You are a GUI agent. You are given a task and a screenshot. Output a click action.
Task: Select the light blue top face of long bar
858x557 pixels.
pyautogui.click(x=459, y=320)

* * *

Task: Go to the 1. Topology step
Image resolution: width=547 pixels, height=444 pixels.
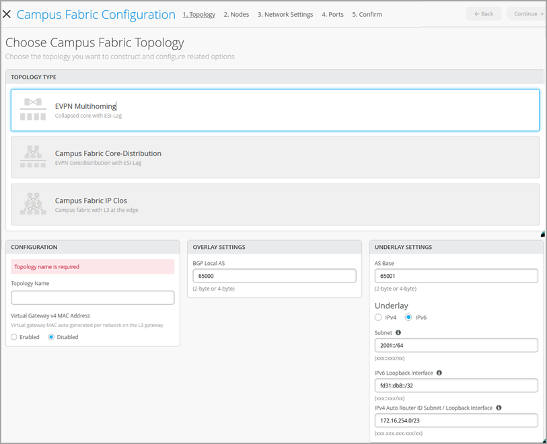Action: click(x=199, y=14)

_Given exercise_
Copy the data again from the line with "You are a GUI" to the line with "pyautogui.click(x=459, y=320)", both ends included, with the task lines unchanged. Shift each click coordinate in the answers by adding 142 to it.

_Task response_
You are a GUI agent. You are given a task and a screenshot. Output a click action.
Task: Select the light blue top face of long bar
858x557 pixels.
pyautogui.click(x=601, y=462)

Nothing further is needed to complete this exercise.